On peut définir l’ingénierie des compétences comme l’ingénierie visant le développement de ces dernières.
Avant d’aller plus loin dans ce sens, tentons de synthétiser les caractéristiques des compétences :
On sait que la compétence n’est pas uniquement liée à la personne qui la mobilise mais elle la singularise:
Différents paramètres interviennent dans la mise en œuvre des compétences tels que la motivation au travail, les relations professionnelles, les moyens donnés, etc.
Un individu ne peut utiliser, mettre en œuvre ou développer ses compétences, que s’il a à sa disposition un certain nombre de ressources dans lesquelles il va puiser au gré de ses besoins et des situations de travail.
Ces ressources sont d’ordre cognitives, contextuelles, matérielles, informationnelles, immatérielles, relationnelles, culturelles, espériencielles ou affectives, etc. 70 :
Deux individus face à une même situation ne mobiliseront pas forcément les mêmes compétences parce qu’ils agissent avec ce qu’ils ont et ce qu’ils sont, et vont donc traiter à leur manière les ressources qui sont à leur disposition. La mobilisation de ces ressources est en grande partie fonction de leur histoire personnelle et professionnelle et de leur capacité à interroger les situations qu’ils ont vécu, vivent, ou à vivre (expérience passée, présente ou à venir)…
On sait que la compétence est structurée et composite.
Ces ressources fonctionnent comme des boîtes à outils dans lesquelles sont stockés un certain nombre de savoirs (au sens large) qui sont mobilisés et complétés au gré des événements. Ils s’organisent, se structurent, se déforment, se transforment et s’enrichissent au contact des réalités du travail et/ou de la distance que l’on peut prendre vis à vis de ces dernières. Les savoirs à l’œuvre sont donc les ingrédients de la compétence, et la compétence, le produit de leur articulation.
Ces ressources se présentent comme des gisements de savoirs : des savoirs que, des savoirs sur, des savoirs pourquoi, des savoirs comment, etc. Et plus l’individu sera capable d’y puiser et de les enrichir, plus il saura agir, plus il sera compétent.
Si l’on peut considérer ces ressources comme des gisements de savoirs au service de l’action, il est à noter que la transformation de ces ressources en savoirs n’est pas automatique mais le résultat de leur appropriation par le sujet agissant. Tout l’apprendre est ici questionné …

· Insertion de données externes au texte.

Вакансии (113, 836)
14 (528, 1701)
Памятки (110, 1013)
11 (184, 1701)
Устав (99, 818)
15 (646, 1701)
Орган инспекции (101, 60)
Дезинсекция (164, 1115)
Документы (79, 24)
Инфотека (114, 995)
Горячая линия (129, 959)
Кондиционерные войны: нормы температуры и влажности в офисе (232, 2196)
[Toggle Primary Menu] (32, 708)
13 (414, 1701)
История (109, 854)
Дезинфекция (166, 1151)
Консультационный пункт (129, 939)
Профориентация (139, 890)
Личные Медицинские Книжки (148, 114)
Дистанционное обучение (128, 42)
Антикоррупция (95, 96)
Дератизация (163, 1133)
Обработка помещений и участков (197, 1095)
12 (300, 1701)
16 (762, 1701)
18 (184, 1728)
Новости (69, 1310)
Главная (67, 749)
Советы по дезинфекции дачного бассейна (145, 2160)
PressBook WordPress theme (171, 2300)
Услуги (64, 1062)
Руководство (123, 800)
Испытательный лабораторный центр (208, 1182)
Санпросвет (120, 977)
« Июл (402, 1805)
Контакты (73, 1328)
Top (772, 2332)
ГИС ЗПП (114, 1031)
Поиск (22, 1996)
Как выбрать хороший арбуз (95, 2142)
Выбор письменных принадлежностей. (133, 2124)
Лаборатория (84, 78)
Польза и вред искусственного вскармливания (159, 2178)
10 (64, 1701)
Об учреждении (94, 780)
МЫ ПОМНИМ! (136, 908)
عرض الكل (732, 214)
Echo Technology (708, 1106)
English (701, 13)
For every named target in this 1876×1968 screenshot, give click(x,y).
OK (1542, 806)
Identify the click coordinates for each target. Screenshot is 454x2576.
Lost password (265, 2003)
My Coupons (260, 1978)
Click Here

le sujet peut savoir que l’entrepôt fonctionne en flux tendu mais ne pas savoir qu’en faire. Cette information serait pourtant utile puisqu’elle suppose de lancer des ordres de production avant de promettre une livraison (O stock)
Ces précisions montrent que la compétence s’exprimeet s’observe dans l’action et qu’elle n’est pas de l’ordre de la simple application mais de celui de la construction. Jérôme Bruner (1983) la conçoit d’ailleurs bien ainsi puisque, selon lui, parler de compétence, c’est parler d’intelligence au sens le plus large, de l’intelligence opérative du « savoir comment » plutôt que du « savoir que ».
On n’est pas naturellement, spontanément compétent, « on le devient ou on l’est devenu » 71 par une construction personnelle et sociale qui combine des apprentissages théoriques et des apprentissages expérentiels. Que la compétence soit acquise, qu’elle puisse être modelée, développée progressivement, c’est précisément ce qui en fait un objet de gestion.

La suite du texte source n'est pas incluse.